Blood is a highly specialized form of connective tissue composed of several cellular elements and a fluid element. The cellular elements of blood determine its categorization as red or white blood cells, or as platelets. The fluid element is known as blood plasma. This plasma is composed of water, proteins, hormones, vitamins, amino acids, lipids, carbohydrates and inorganic salts. Next to water, which comprises 90 percent of its composition, the most important elements in blood plasma are the three blood plasma proteins: albumins, globulins, and fibrinogen.

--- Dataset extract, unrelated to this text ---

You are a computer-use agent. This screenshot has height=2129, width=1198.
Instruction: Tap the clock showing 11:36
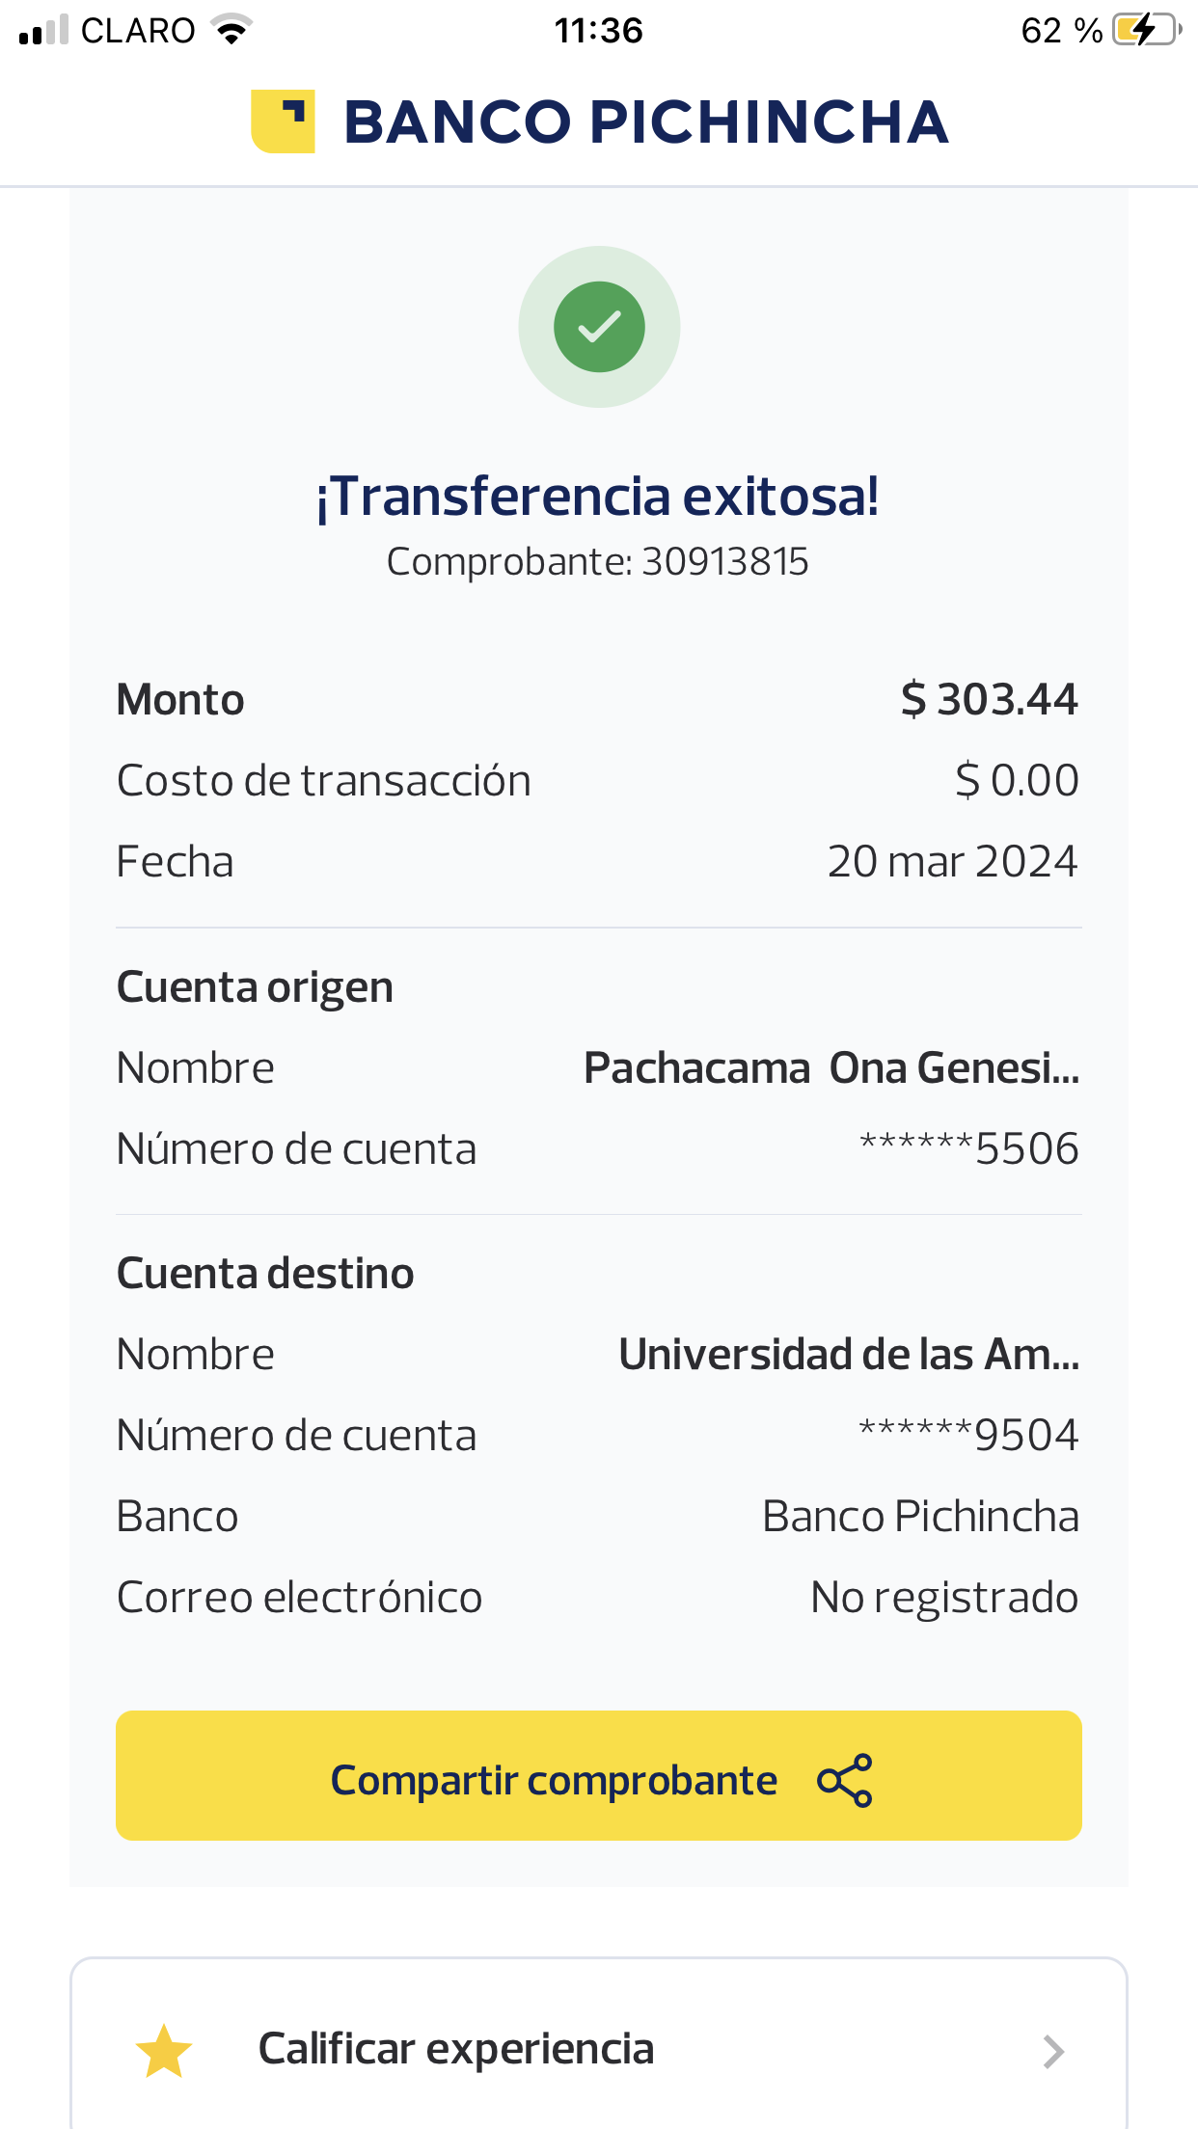click(x=598, y=31)
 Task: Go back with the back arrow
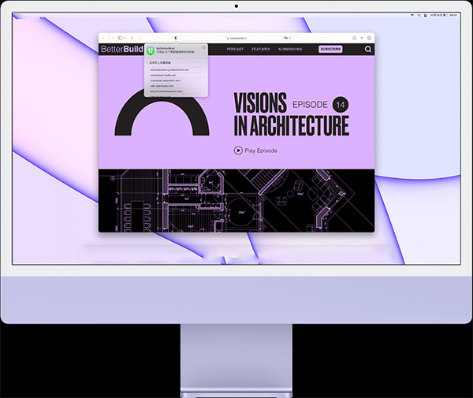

Albumin makes up the largest proportion of blood plasma proteins. Albumin is manufactured by the liver and is responsible for keeping the fluid pressure level constant in the blood, so that blood continually flows in the bloodstream rather than seeping into surrounding tissues. Albumin also functions as a carrier, binding specific molecules in the blood plasma so that it can carry nutrients and vitamins where they are needed in the body. Albumin levels act as strong indicators of health; low levels of albumin can indicate several potentially dangerous medical conditions, such as severe dehydration, liver damage and kidney failure.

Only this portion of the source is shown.